====== Dataset extract

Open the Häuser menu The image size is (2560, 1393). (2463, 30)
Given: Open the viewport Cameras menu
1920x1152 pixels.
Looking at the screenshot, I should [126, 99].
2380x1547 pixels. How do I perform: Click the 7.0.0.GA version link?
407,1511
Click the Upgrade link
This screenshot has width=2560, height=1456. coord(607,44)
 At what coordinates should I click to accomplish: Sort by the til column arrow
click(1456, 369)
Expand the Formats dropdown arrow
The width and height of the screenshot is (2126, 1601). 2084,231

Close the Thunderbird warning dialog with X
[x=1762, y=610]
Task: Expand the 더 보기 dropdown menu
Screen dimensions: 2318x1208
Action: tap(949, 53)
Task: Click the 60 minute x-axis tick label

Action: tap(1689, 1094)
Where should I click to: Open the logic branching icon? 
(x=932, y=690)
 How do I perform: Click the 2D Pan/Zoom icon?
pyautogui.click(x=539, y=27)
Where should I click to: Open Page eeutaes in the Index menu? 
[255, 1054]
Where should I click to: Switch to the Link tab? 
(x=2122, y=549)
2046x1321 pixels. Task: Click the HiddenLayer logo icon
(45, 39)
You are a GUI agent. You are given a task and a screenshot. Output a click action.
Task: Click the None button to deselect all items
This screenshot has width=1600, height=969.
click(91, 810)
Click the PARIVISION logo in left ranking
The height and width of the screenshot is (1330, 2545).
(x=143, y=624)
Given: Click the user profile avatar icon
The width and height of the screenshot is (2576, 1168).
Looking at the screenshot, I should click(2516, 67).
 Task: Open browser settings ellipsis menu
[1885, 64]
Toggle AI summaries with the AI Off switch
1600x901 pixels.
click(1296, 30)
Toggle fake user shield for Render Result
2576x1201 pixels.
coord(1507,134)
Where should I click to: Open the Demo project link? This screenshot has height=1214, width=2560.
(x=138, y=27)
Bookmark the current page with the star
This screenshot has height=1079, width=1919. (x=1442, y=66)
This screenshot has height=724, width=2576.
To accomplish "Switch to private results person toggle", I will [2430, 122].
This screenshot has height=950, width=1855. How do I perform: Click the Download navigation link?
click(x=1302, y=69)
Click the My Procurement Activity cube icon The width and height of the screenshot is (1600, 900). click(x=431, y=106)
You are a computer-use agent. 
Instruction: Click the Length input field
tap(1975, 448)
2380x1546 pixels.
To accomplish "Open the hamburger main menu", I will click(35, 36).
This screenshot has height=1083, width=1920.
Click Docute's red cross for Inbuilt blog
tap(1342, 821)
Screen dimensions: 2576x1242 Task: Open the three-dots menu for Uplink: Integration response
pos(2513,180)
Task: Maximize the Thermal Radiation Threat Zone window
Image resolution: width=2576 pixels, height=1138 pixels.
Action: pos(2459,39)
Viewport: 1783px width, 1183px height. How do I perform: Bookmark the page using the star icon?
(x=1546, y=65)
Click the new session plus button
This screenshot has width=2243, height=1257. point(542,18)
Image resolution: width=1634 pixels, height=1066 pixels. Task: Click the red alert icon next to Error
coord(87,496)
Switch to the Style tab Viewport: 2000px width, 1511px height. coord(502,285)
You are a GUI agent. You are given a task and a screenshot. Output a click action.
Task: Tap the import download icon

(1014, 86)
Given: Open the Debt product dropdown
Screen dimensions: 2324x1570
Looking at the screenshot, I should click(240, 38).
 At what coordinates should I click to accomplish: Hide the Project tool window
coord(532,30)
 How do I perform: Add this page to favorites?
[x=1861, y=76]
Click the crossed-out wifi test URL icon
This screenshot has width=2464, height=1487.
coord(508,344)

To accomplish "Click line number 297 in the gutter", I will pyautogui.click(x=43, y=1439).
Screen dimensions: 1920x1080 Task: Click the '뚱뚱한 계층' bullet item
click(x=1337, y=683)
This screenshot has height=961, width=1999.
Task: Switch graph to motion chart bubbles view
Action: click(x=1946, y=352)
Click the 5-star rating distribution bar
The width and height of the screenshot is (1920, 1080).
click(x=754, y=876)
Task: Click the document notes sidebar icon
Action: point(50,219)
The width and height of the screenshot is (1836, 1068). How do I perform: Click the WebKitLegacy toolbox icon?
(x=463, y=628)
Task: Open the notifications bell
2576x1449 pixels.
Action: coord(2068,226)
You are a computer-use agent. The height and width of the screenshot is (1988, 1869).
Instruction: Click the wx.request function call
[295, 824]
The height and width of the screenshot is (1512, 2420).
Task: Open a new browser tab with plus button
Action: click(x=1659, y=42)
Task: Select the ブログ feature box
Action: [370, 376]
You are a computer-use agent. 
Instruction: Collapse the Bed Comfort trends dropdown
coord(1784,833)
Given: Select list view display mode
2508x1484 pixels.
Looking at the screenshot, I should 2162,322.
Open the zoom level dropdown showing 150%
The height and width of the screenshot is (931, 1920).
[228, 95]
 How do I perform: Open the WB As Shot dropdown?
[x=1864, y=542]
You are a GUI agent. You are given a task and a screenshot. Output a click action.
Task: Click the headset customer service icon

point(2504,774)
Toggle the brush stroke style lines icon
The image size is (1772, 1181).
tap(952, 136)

============

Work request: Faithfully copy every entry, leaving nothing out.

Answer section:
Open the Häuser menu The image size is (2560, 1393). (2463, 30)
Given: Open the viewport Cameras menu
1920x1152 pixels.
Looking at the screenshot, I should [126, 99].
2380x1547 pixels. How do I perform: Click the 7.0.0.GA version link?
407,1511
Click the Upgrade link
This screenshot has width=2560, height=1456. coord(607,44)
 At what coordinates should I click to accomplish: Sort by the til column arrow
click(1456, 369)
Expand the Formats dropdown arrow
The width and height of the screenshot is (2126, 1601). 2084,231

Close the Thunderbird warning dialog with X
[x=1762, y=610]
Task: Expand the 더 보기 dropdown menu
Screen dimensions: 2318x1208
Action: tap(949, 53)
Task: Click the 60 minute x-axis tick label

Action: tap(1689, 1094)
Where should I click to: Open the logic branching icon? 
(x=932, y=690)
 How do I perform: Click the 2D Pan/Zoom icon?
pyautogui.click(x=539, y=27)
Where should I click to: Open Page eeutaes in the Index menu? 
[255, 1054]
Where should I click to: Switch to the Link tab? 
(x=2122, y=549)
2046x1321 pixels. Task: Click the HiddenLayer logo icon
(45, 39)
You are a GUI agent. You are given a task and a screenshot. Output a click action.
Task: Click the None button to deselect all items
This screenshot has width=1600, height=969.
click(91, 810)
Click the PARIVISION logo in left ranking
The height and width of the screenshot is (1330, 2545).
(x=143, y=624)
Given: Click the user profile avatar icon
The width and height of the screenshot is (2576, 1168).
Looking at the screenshot, I should click(2516, 67).
 Task: Open browser settings ellipsis menu
[1885, 64]
Toggle AI summaries with the AI Off switch
1600x901 pixels.
click(1296, 30)
Toggle fake user shield for Render Result
2576x1201 pixels.
coord(1507,134)
Where should I click to: Open the Demo project link? This screenshot has height=1214, width=2560.
(x=138, y=27)
Bookmark the current page with the star
This screenshot has height=1079, width=1919. (x=1442, y=66)
This screenshot has height=724, width=2576.
To accomplish "Switch to private results person toggle", I will [2430, 122].
This screenshot has height=950, width=1855. How do I perform: Click the Download navigation link?
click(x=1302, y=69)
Click the My Procurement Activity cube icon The width and height of the screenshot is (1600, 900). click(x=431, y=106)
You are a computer-use agent. 
Instruction: Click the Length input field
tap(1975, 448)
2380x1546 pixels.
To accomplish "Open the hamburger main menu", I will click(35, 36).
This screenshot has height=1083, width=1920.
Click Docute's red cross for Inbuilt blog
tap(1342, 821)
Screen dimensions: 2576x1242 Task: Open the three-dots menu for Uplink: Integration response
pos(2513,180)
Task: Maximize the Thermal Radiation Threat Zone window
Image resolution: width=2576 pixels, height=1138 pixels.
Action: pos(2459,39)
Viewport: 1783px width, 1183px height. How do I perform: Bookmark the page using the star icon?
(x=1546, y=65)
Click the new session plus button
This screenshot has width=2243, height=1257. point(542,18)
Image resolution: width=1634 pixels, height=1066 pixels. Task: Click the red alert icon next to Error
coord(87,496)
Switch to the Style tab Viewport: 2000px width, 1511px height. coord(502,285)
You are a GUI agent. You are given a task and a screenshot. Output a click action.
Task: Tap the import download icon

(1014, 86)
Given: Open the Debt product dropdown
Screen dimensions: 2324x1570
Looking at the screenshot, I should click(240, 38).
 At what coordinates should I click to accomplish: Hide the Project tool window
coord(532,30)
 How do I perform: Add this page to favorites?
[x=1861, y=76]
Click the crossed-out wifi test URL icon
This screenshot has width=2464, height=1487.
coord(508,344)

To accomplish "Click line number 297 in the gutter", I will pyautogui.click(x=43, y=1439).
Screen dimensions: 1920x1080 Task: Click the '뚱뚱한 계층' bullet item
click(x=1337, y=683)
This screenshot has height=961, width=1999.
Task: Switch graph to motion chart bubbles view
Action: click(x=1946, y=352)
Click the 5-star rating distribution bar
The width and height of the screenshot is (1920, 1080).
click(x=754, y=876)
Task: Click the document notes sidebar icon
Action: point(50,219)
The width and height of the screenshot is (1836, 1068). How do I perform: Click the WebKitLegacy toolbox icon?
(x=463, y=628)
Task: Open the notifications bell
2576x1449 pixels.
Action: coord(2068,226)
You are a computer-use agent. The height and width of the screenshot is (1988, 1869).
Instruction: Click the wx.request function call
[295, 824]
The height and width of the screenshot is (1512, 2420).
Task: Open a new browser tab with plus button
Action: click(x=1659, y=42)
Task: Select the ブログ feature box
Action: [370, 376]
You are a computer-use agent. 
Instruction: Collapse the Bed Comfort trends dropdown
coord(1784,833)
Given: Select list view display mode
2508x1484 pixels.
Looking at the screenshot, I should 2162,322.
Open the zoom level dropdown showing 150%
The height and width of the screenshot is (931, 1920).
[228, 95]
 How do I perform: Open the WB As Shot dropdown?
[x=1864, y=542]
You are a GUI agent. You are given a task and a screenshot. Output a click action.
Task: Click the headset customer service icon

point(2504,774)
Toggle the brush stroke style lines icon
The image size is (1772, 1181).
tap(952, 136)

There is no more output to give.